The outcome was unexpected, but the suffering was familiar. As Germany absorbed Wednesday’s shocking 2-1 loss to Japan, many fans and commentators were reminded of the country’s World Cup opening match four years ago, when the defending champions lost to Mexico. As he exited the stadium, a fan remarked to ARD, “It looks a lot like Russia reloaded.”

There were, as there were then, people who believed that off-field activities hurt the German players. In 2018, the issue surrounded two Turkish-born internationals, Mesut Ozil and Ilkay Gündogan, who posed for a photo with Turkey’s authoritarian president, Recep Tayyip Erdogan, before the competition.

This time, the controversy was Fifa’s threat to censure the OneLove captain’s armband, which the German football association backed down on, but which its players remarked on by covering their mouths in the team photo before kickoff.

Germany blames world cup loss on "too much drama"
Germany blames world cup loss on "too much drama"

“There was too much drama in the build-up, and there were too many problems that were more important than football,” the opinionated record international Lothar Matthaus told the tabloid Bild. “Such an occurrence disrupts your focus, it distracts you, and as a result, you may lack the vital five to ten percent.”

The sobering outcome was applauded by those columnists who believed the World Cup debate to be dominated by moralizing postures. “The German loss against an ordinary opponent seemed like a cold shower for the German arrogance that has seeped from every pore of our media in recent weeks,” commented Die Welt, a conservative newspaper.

“You go… we go…” read the headline on the front page of the Berlin tabloid BZ, which featured a picture of players covering their mouths and another of fans covering their eyes.

Former international Thomas Hitzlsperger was skeptical on German television. He stated that blaming disputes off the field was “too easy.” “They [the players] did not get into the game because they played too well in the first hour.”

The majority of the sports-related criticism was directed at Germany’s coach, Hansi Flick, whose substitutions – or lack thereof – perplexed several commentators. Flick has won three of his last ten matches as Germany’s head coach.

“Flick replaced the previously brilliant Ilkay Gündogan with the young brilliance Jamal Musiala,” reported Der Spiegel. “And in an instant, the flow, the purpose, and the confidence were gone. It’s simple to suggest that the coach caused his loss, but it’s accurate in this instance.

If there was cautious optimism about this German team’s future, it was because Flick’s Bayern Munich squad demonstrated two years ago that it could defeat Europe’s best to win the Champions League.

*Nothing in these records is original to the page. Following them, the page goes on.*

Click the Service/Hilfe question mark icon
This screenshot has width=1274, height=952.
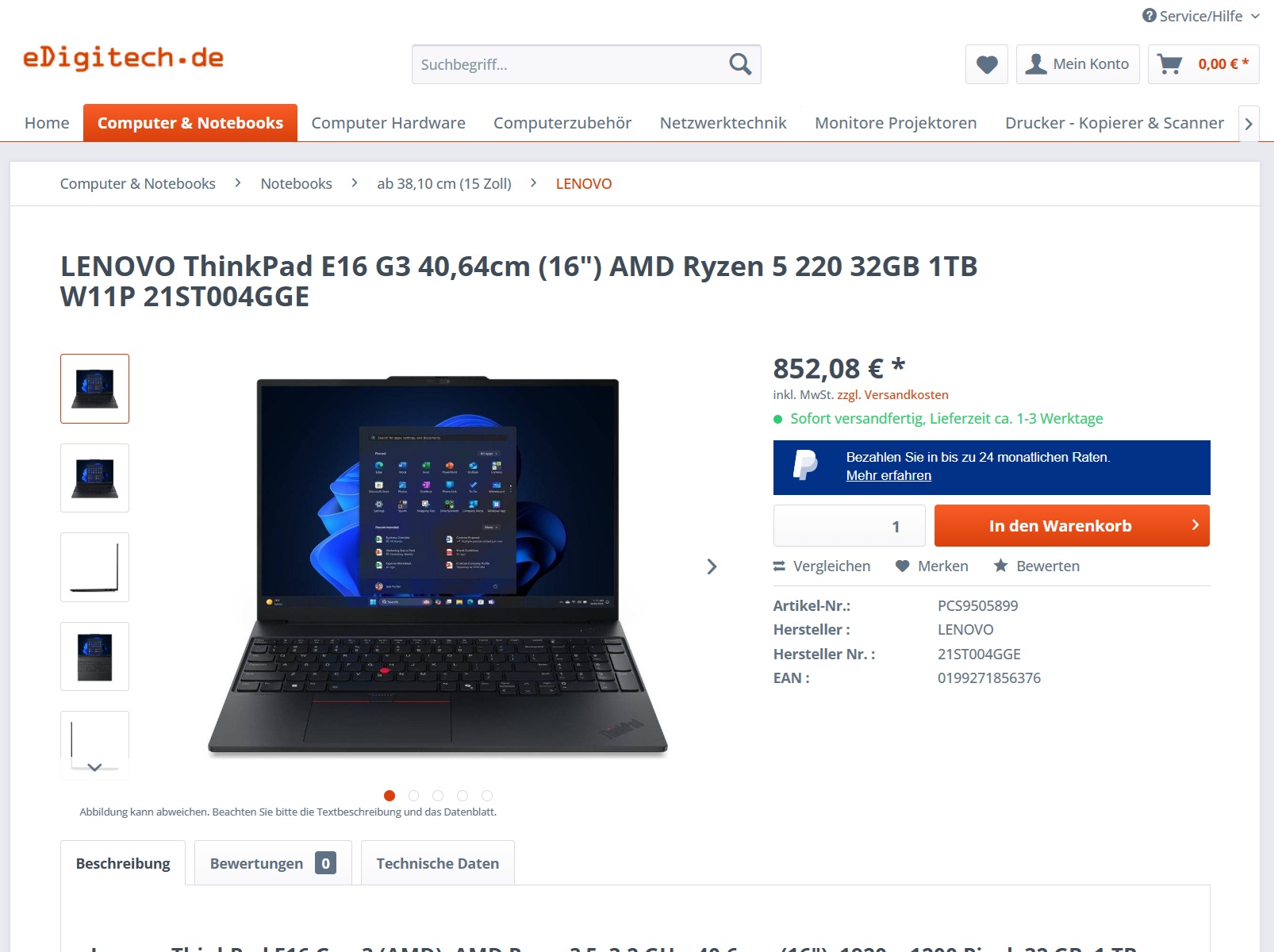[x=1149, y=16]
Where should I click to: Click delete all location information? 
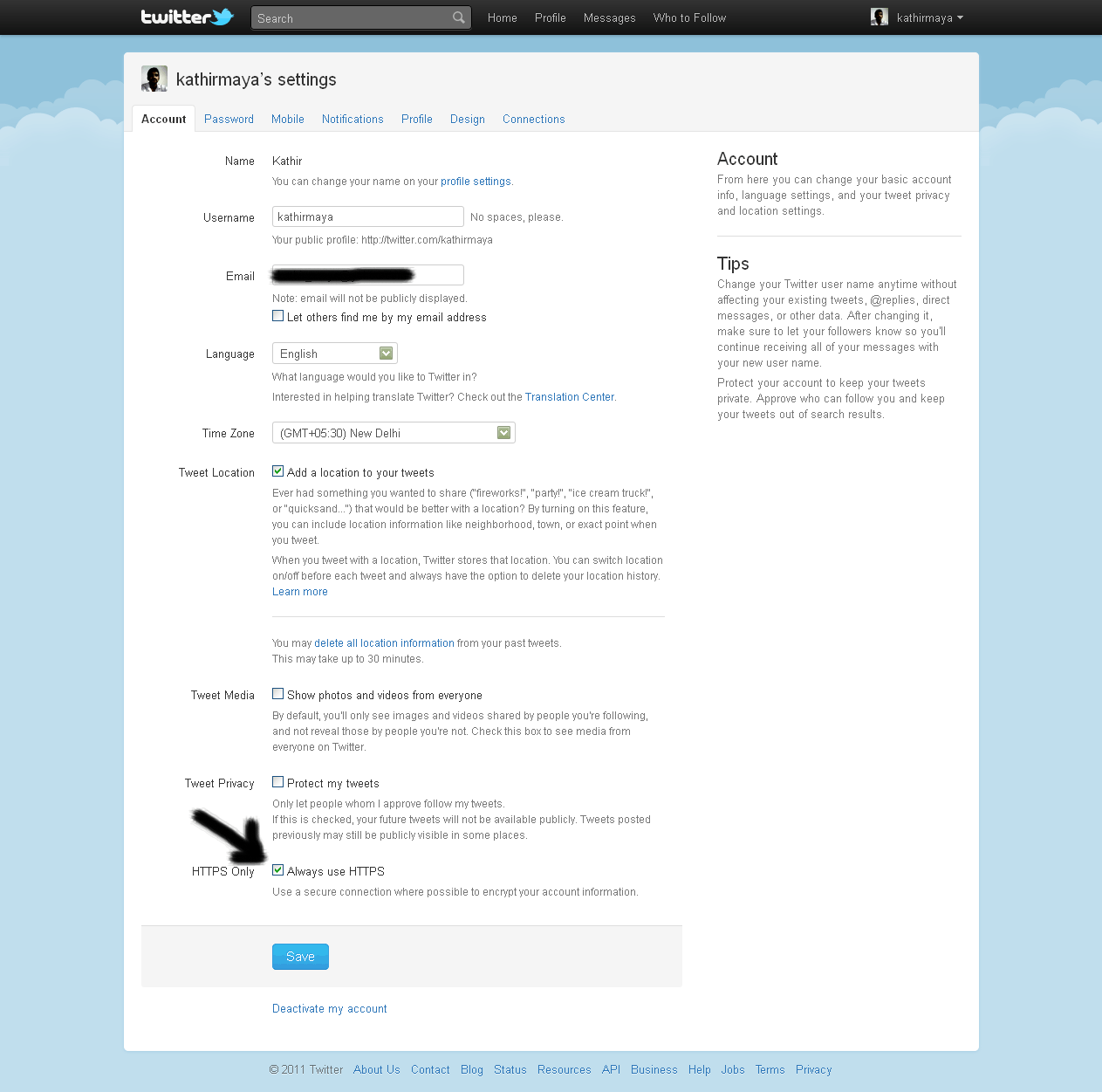pyautogui.click(x=384, y=642)
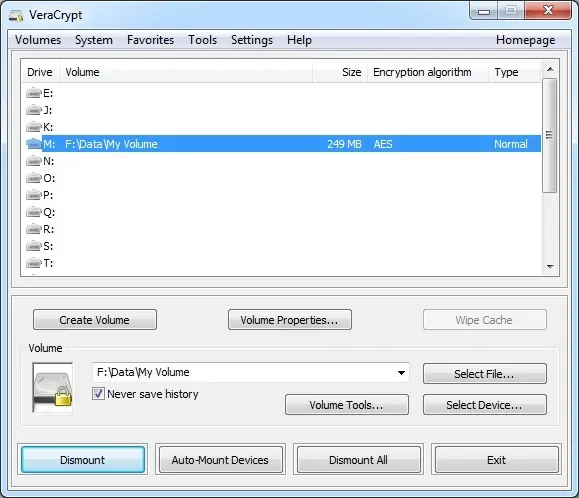Expand the volume path dropdown arrow
The width and height of the screenshot is (579, 498).
point(401,372)
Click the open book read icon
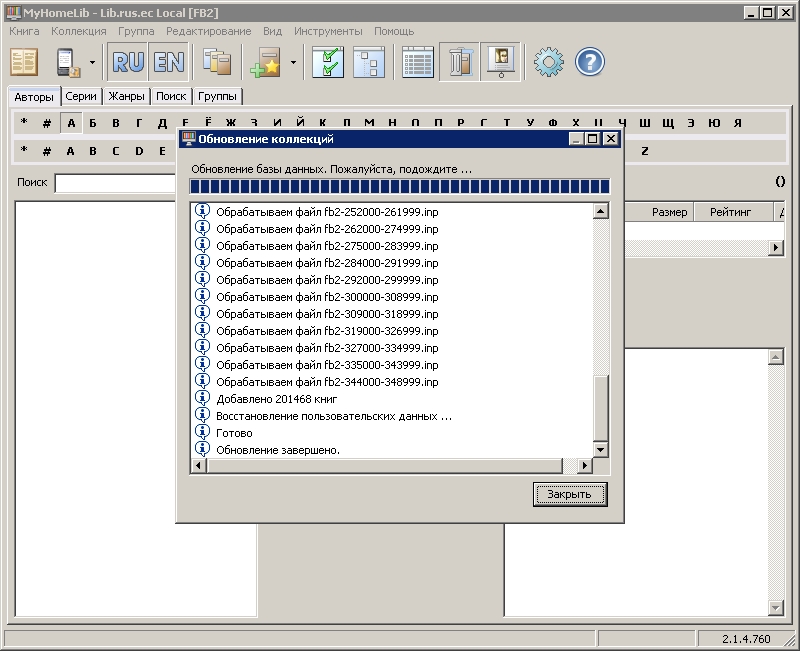This screenshot has width=800, height=651. [x=24, y=62]
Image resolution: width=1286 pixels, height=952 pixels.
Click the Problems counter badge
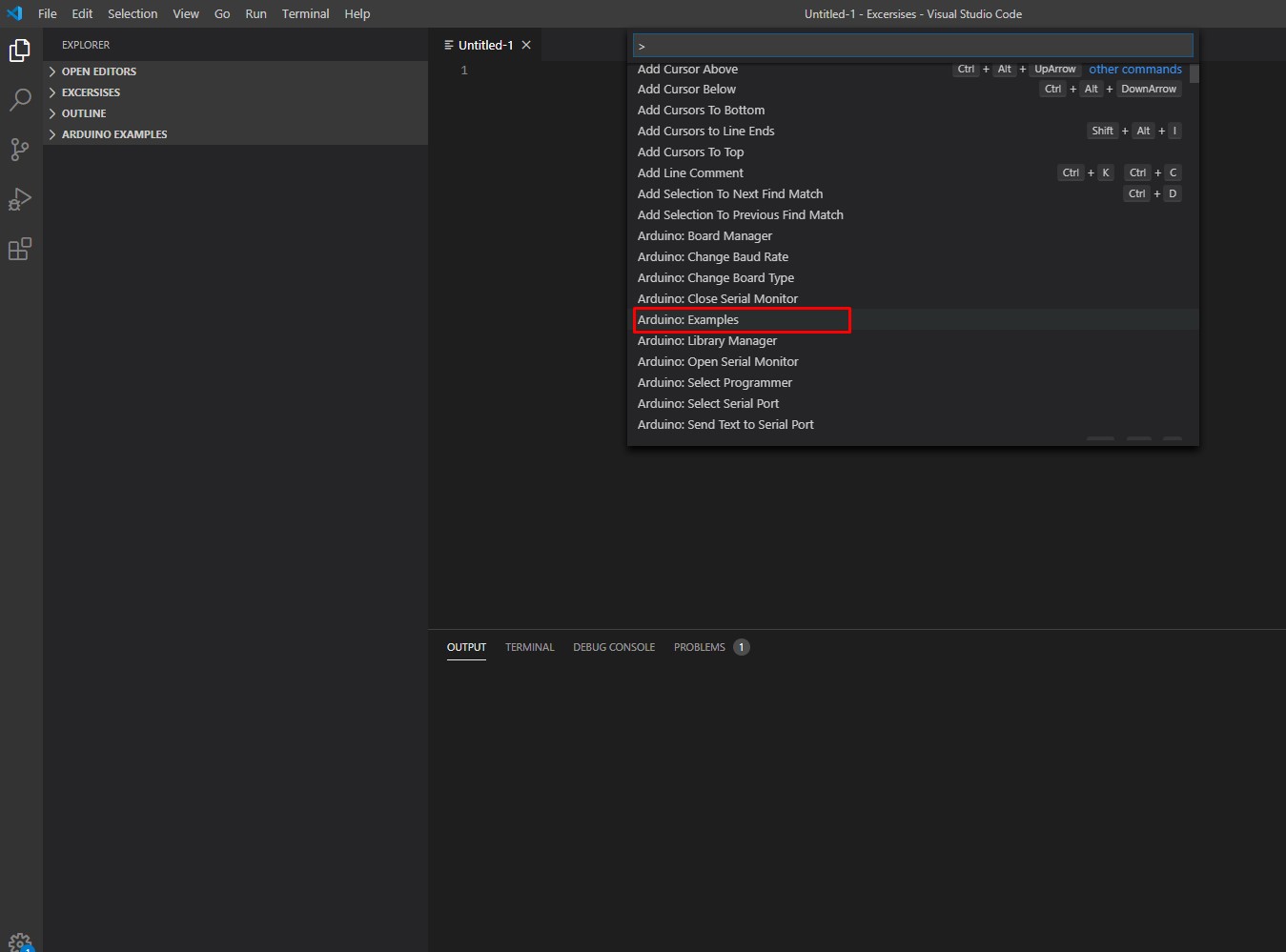click(x=741, y=647)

Some critics were even more perplexed by the manager’s starting lineup, which featured the relatively inexperienced Nico Schlotterbeck at central defense and put Bayern’s midfield engine Leon Goretzka on the bench.

Die Zeit was reminded of Germany’s 2006 World Cup team, which featured “a mixture of potential future stars and B-team.” “Meanwhile, Champions League champions sat on the bench,” stated the broadsheet, which questioned why Flick reshuffled his assault but maintained a defense that had begun to appear shaky in the first half. “You may refer to that as experimental. Or just haphazard.”

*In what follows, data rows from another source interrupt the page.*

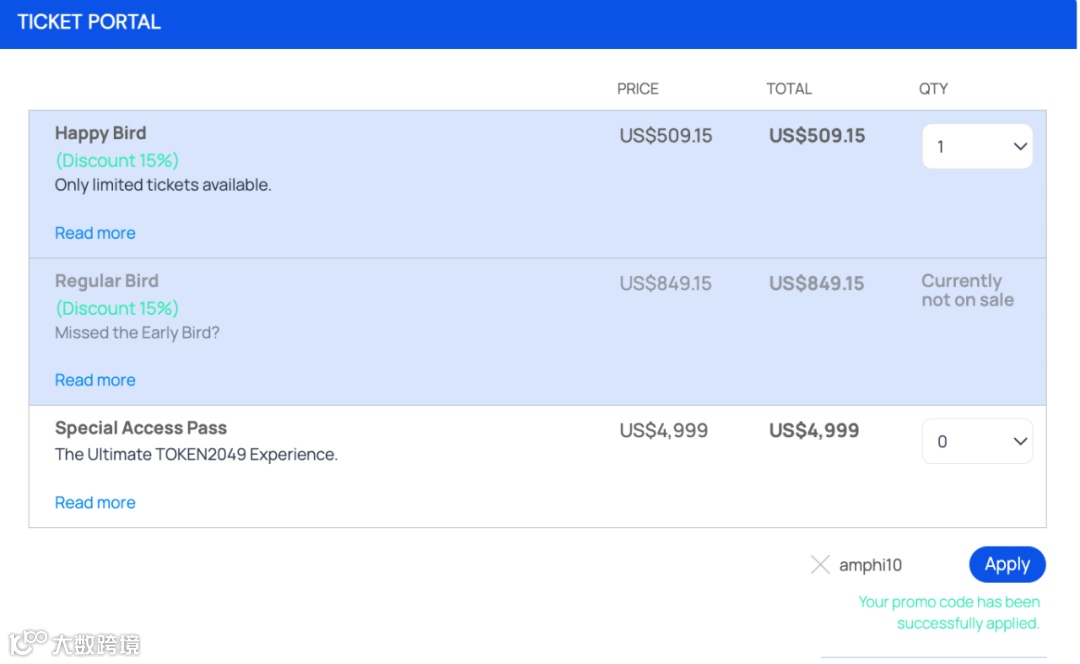Click the Happy Bird US$509.15 total
Screen dimensions: 1080x664
tap(816, 136)
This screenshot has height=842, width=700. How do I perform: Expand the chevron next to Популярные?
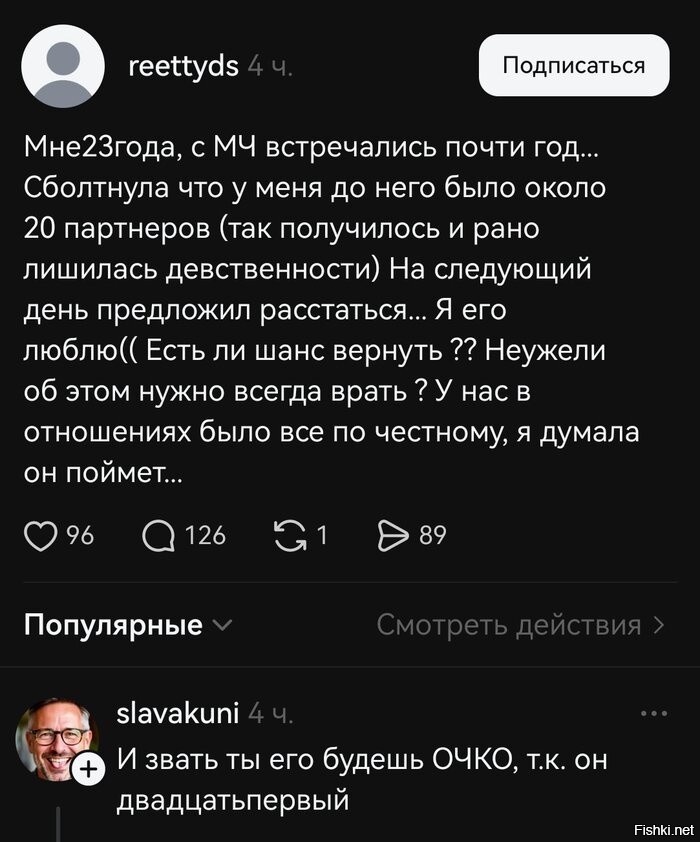222,626
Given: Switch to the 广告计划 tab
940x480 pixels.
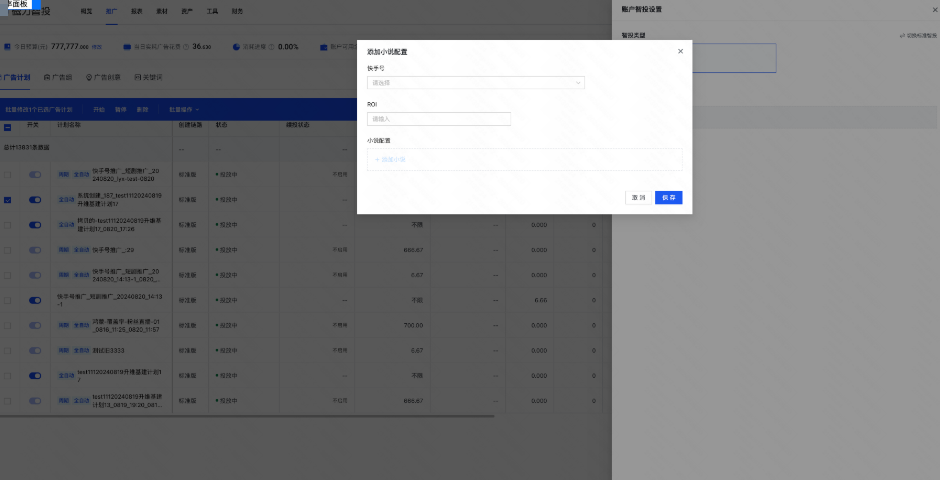Looking at the screenshot, I should [15, 77].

Some believed that Germany’s lack of answers on the field mirrored their lackluster political gestures off the field. “The Germans could have set a signal, but they would have had to take a risk,” opined Frankfurter Allgemeine Zeitung, which was unconvinced by the team’s pre-match statement. “Its helpless gesture just demonstrates that they remain silent when it truly matters.

The newspaper noted sarcastically, “Their idea that they had returned to world-class status was the Germans’ other self-deception.”